I need the lines from the one holding "Click the Refresh All toolbar icon" to the last line of the data below repeated exactly, both included, without pictures.

──────

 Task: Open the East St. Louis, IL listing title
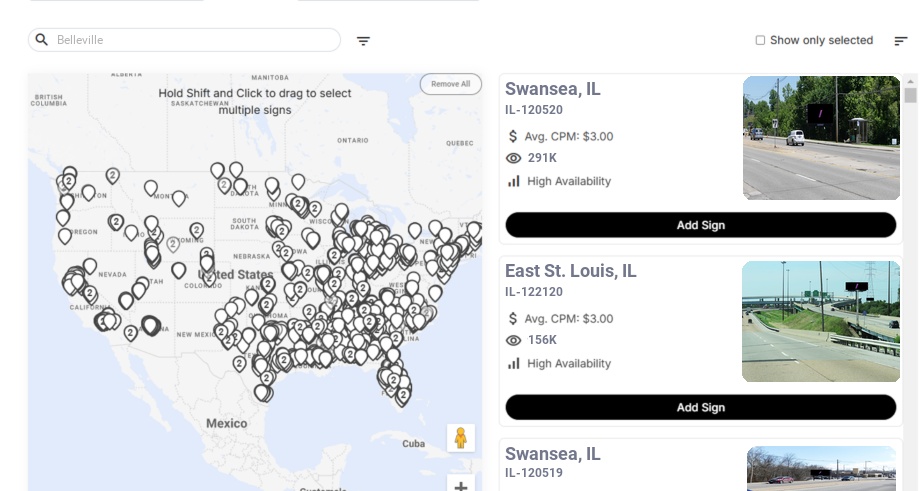[571, 271]
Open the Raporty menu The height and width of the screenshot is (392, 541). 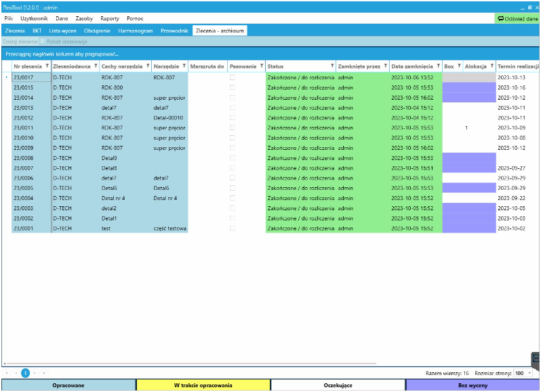[109, 18]
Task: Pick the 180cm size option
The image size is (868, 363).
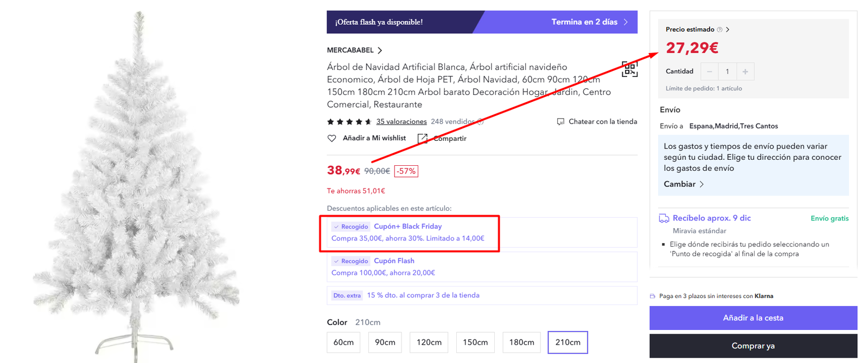Action: 521,342
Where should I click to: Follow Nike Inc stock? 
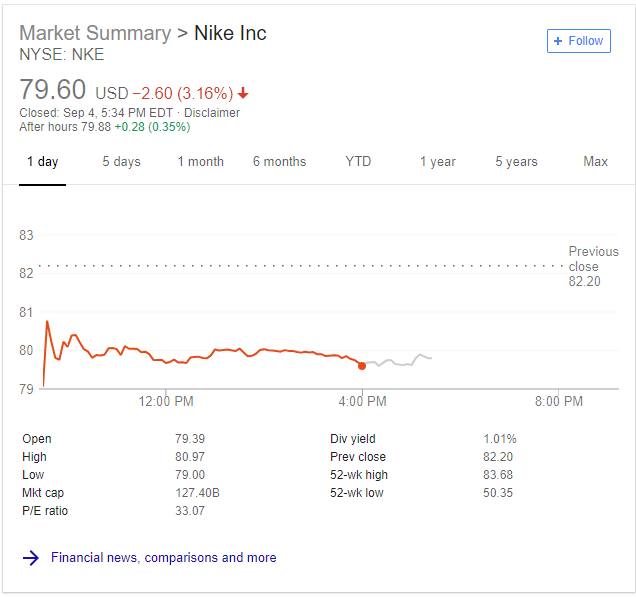(x=578, y=41)
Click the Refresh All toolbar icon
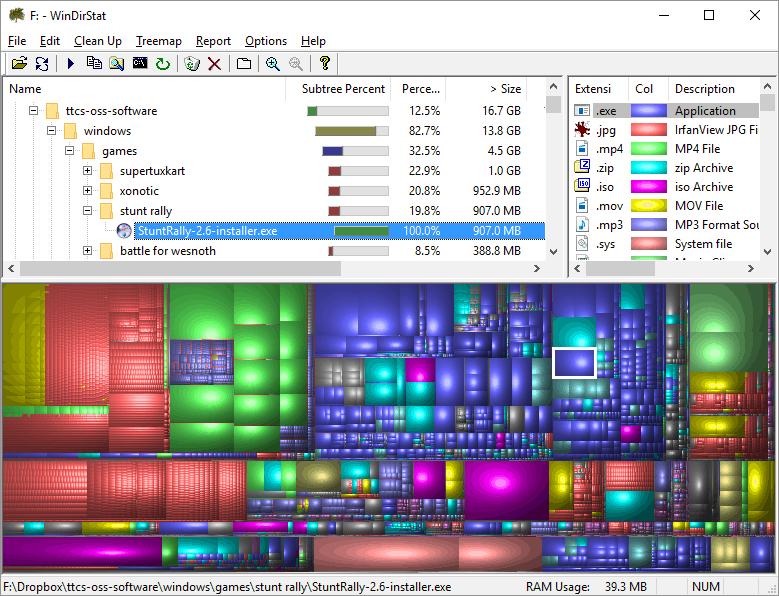The height and width of the screenshot is (596, 779). (42, 64)
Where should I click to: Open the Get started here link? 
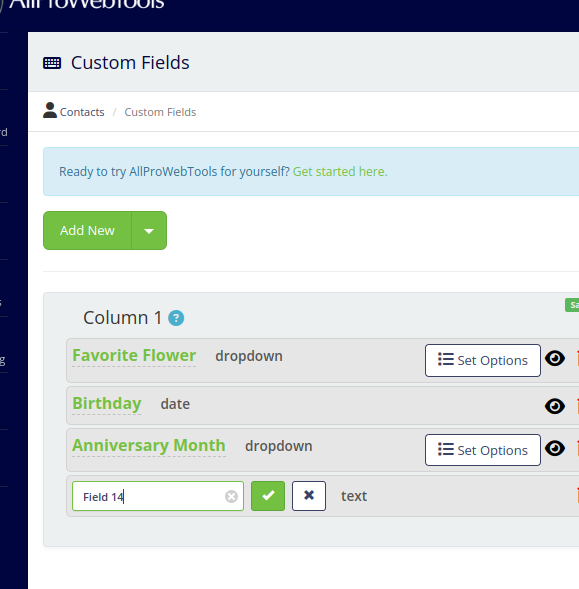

──────

### Solution to this exercise
Click the Refresh All toolbar icon
The height and width of the screenshot is (596, 779). (42, 64)
Where should I click to: Open the Get started here link? 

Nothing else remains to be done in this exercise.